> Task details
Please format the part of the records that opens with the line containing "Describe the element at coordinates (596, 345)" and closes with the line containing "center [789, 650]." as a Markdown table with the columns No. and Text, numbering each line and leaving out blank lines.

START Data excerpts

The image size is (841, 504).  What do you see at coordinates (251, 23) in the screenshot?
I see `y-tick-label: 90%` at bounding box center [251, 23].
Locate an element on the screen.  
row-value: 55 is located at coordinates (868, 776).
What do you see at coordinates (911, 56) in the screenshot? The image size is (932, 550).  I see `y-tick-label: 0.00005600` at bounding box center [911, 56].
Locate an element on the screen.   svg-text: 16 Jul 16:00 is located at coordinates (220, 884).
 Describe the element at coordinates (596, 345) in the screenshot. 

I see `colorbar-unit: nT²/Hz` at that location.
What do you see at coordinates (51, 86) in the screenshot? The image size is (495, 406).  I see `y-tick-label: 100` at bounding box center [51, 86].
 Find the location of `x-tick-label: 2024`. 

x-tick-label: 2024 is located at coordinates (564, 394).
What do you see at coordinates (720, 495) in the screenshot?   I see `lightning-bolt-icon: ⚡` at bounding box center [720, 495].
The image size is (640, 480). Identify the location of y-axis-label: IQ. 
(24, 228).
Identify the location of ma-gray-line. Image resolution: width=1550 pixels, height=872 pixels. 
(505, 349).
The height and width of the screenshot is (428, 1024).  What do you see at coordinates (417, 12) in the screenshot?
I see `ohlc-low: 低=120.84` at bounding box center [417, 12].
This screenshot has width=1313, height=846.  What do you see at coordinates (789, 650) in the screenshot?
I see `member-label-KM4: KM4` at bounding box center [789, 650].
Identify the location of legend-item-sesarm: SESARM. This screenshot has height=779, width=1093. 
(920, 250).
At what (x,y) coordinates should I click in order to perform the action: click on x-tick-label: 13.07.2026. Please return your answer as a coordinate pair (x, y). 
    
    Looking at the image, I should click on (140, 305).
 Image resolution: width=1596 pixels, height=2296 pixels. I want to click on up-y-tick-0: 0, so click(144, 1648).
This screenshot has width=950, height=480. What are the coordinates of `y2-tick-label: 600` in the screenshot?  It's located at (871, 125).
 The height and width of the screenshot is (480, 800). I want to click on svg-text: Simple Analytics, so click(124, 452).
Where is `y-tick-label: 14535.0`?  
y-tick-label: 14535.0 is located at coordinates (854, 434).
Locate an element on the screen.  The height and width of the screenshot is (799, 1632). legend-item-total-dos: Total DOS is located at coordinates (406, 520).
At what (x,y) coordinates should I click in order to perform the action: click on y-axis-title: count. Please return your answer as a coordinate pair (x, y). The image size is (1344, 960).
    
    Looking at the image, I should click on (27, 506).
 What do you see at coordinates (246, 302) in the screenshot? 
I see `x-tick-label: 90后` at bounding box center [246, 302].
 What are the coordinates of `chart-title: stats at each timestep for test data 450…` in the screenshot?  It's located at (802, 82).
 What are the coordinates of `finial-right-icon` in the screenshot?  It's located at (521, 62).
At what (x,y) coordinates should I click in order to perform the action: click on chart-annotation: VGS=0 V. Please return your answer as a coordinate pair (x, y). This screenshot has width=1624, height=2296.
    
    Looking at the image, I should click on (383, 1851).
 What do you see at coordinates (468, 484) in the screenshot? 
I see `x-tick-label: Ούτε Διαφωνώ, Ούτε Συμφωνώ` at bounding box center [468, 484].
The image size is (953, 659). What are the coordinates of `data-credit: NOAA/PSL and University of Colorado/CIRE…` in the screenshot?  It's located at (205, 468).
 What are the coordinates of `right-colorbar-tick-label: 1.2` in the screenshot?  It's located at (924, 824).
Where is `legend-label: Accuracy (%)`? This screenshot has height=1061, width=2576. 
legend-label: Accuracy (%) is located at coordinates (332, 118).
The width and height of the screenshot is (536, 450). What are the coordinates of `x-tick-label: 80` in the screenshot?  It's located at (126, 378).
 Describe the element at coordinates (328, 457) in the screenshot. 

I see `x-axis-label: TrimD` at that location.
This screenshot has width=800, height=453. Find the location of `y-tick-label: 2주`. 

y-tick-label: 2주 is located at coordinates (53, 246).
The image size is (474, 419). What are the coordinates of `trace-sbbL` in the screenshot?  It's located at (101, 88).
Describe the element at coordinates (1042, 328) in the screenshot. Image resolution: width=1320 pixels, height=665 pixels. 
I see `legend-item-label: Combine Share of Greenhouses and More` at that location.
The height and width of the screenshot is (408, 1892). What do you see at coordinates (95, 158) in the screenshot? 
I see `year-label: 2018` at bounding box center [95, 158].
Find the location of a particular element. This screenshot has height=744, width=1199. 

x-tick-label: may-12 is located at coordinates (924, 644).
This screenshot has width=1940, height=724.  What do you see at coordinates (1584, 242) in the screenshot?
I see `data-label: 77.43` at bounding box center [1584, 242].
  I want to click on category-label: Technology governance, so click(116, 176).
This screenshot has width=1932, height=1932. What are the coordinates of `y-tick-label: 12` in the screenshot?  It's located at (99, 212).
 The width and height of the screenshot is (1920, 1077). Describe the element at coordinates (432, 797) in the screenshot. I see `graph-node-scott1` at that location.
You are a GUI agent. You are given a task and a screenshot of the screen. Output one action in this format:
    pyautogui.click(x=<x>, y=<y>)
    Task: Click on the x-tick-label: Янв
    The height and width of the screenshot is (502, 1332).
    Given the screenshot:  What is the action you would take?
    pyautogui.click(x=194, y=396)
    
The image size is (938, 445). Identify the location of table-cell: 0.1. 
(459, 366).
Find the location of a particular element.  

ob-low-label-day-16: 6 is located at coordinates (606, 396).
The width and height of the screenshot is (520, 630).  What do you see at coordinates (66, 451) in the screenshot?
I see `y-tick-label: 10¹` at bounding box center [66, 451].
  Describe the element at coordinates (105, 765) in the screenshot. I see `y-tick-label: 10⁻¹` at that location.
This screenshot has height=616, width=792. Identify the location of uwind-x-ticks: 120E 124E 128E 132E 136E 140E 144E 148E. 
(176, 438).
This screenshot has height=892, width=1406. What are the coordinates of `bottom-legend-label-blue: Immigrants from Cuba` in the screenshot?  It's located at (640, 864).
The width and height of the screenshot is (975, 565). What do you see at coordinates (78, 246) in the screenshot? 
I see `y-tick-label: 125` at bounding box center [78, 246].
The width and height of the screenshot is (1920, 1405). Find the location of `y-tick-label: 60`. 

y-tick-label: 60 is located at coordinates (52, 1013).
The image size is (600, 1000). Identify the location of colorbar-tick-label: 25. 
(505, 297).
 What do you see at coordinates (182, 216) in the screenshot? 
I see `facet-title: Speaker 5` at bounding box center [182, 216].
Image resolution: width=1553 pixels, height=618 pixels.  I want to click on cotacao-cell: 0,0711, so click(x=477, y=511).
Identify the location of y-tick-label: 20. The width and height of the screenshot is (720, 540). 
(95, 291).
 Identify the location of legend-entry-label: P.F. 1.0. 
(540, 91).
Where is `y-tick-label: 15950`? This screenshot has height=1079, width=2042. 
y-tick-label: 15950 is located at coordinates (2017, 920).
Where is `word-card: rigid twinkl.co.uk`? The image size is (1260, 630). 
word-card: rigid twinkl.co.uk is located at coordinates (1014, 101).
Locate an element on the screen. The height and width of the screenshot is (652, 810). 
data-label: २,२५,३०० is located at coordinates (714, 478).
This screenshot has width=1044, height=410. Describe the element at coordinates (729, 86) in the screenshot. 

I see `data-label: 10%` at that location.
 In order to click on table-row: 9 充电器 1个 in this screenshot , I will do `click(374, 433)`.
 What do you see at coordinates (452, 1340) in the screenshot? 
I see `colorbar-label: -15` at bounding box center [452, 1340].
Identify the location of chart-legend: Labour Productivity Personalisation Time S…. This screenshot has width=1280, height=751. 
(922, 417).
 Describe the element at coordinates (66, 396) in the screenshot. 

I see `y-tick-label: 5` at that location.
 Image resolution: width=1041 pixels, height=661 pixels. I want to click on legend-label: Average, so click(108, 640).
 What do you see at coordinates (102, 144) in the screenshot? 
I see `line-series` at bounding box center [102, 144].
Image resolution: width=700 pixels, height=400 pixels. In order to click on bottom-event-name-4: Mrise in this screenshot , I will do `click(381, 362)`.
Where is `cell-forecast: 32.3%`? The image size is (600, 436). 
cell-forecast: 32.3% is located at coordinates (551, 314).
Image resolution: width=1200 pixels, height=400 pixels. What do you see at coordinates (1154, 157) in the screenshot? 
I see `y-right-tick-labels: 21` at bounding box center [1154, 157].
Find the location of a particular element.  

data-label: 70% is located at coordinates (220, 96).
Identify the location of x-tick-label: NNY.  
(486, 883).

END Data excerpts

> Finished task
| No. | Text |
|---|---|
| 1 |  Describe the element at coordinates (596, 345) in the screenshot.  |
| 2 | I see `colorbar-unit: nT²/Hz` at that location. |
| 3 | What do you see at coordinates (51, 86) in the screenshot? The image size is (495, 406).  I see `y-tick-label: 100` at bounding box center [51, 86]. |
| 4 |  Find the location of `x-tick-label: 2024`.  |
| 5 | x-tick-label: 2024 is located at coordinates (564, 394). |
| 6 | What do you see at coordinates (720, 495) in the screenshot?   I see `lightning-bolt-icon: ⚡` at bounding box center [720, 495]. |
| 7 | The image size is (640, 480). Identify the location of y-axis-label: IQ.  |
| 8 | (24, 228). |
| 9 | Identify the location of ma-gray-line. Image resolution: width=1550 pixels, height=872 pixels.  |
| 10 | (505, 349). |
| 11 | The height and width of the screenshot is (428, 1024).  What do you see at coordinates (417, 12) in the screenshot? |
| 12 | I see `ohlc-low: 低=120.84` at bounding box center [417, 12]. |
| 13 | This screenshot has width=1313, height=846.  What do you see at coordinates (789, 650) in the screenshot? |
| 14 | I see `member-label-KM4: KM4` at bounding box center [789, 650]. |